Despite this, Rudnicki said he believes the add-on is likely to benefit customers who wish to use the ImageXpress Micro in a more basic-research mode.

"There are going to be those laboratories for which this will be a very important thing."

"There are going to be those laboratories for which this will be a very important thing," he said. "From my understanding, there aren't any other screening type of microscopes in that price range that offer live-cell imaging capability, unless it's kind of a custom scenario."

As an example of a custom-built automated microscope, Rudnicki described his lab's so-called autoscope, which it helped develop along with Universal Imaging, now a part of Molecular Devices. That product basically consists of a CCD camera, a motorized stage, and a filter wheel that responds to computer controls — "essentially what are the innards of an IX Micro, or [GE Healthcare] IN Cell 1000, or [Applied Precision] CellWorx," he said. "To extend that, people have put boxes with humidity and temperature control around the stage area, so this is just a natural progression.

"For some laboratories, this might be really valuable," he added, "because you can get into a system like that … for just under $200,000."

Indeed, when Molecular Devices introduced the ImageXpress Micro last June, it touted its low price as one of the major selling points. At the time, the company said that the base price for the platform would be around $180,000.

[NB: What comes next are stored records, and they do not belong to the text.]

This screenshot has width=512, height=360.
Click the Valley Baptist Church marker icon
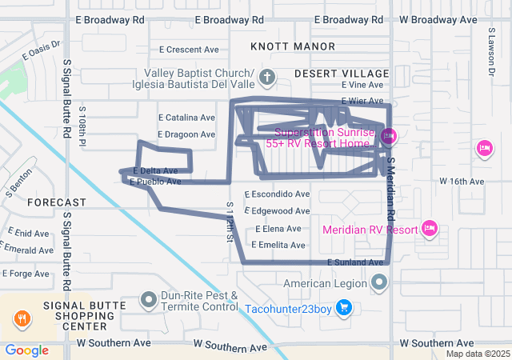pos(268,78)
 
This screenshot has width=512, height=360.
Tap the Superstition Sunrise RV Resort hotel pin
pos(388,136)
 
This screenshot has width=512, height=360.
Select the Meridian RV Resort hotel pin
pos(430,230)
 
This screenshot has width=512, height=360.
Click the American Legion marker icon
pos(379,282)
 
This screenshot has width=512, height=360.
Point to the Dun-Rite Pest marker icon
pos(149,300)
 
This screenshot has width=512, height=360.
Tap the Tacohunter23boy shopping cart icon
pos(344,307)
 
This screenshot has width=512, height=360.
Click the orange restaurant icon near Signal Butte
pos(22,318)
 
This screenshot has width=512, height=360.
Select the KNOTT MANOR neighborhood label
pos(281,47)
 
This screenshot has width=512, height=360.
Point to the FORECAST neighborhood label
pos(56,202)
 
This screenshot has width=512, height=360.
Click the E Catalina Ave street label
pos(186,117)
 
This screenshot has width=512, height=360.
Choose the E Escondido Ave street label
pos(277,194)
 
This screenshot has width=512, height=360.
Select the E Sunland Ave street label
pos(355,262)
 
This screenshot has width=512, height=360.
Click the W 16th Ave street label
pos(462,182)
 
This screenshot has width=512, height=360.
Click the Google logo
pos(26,350)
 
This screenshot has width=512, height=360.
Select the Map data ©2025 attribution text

Molecular Devices did not disclose current pricing for the Micro, but Hughes told CBA News that every instrument the company has shipped since it was introduced can be upgraded with the environmental control chamber, and the cost would be equivalent to a new, fully loaded purchase.

Molecular Devices has tested the environmental control module extensively in house, but has not field tested it with any early-access customers, Hughes said.

"We basically did all the in-house testing," he said. "It's a fairly straightforward option. It's a separate unit that sits along side it, and there is not really that much to test. You run the assays for a few weeks, and monitor your cells, and if they survive, you're OK. It wasn't a big technological challenge for us to upgrade that."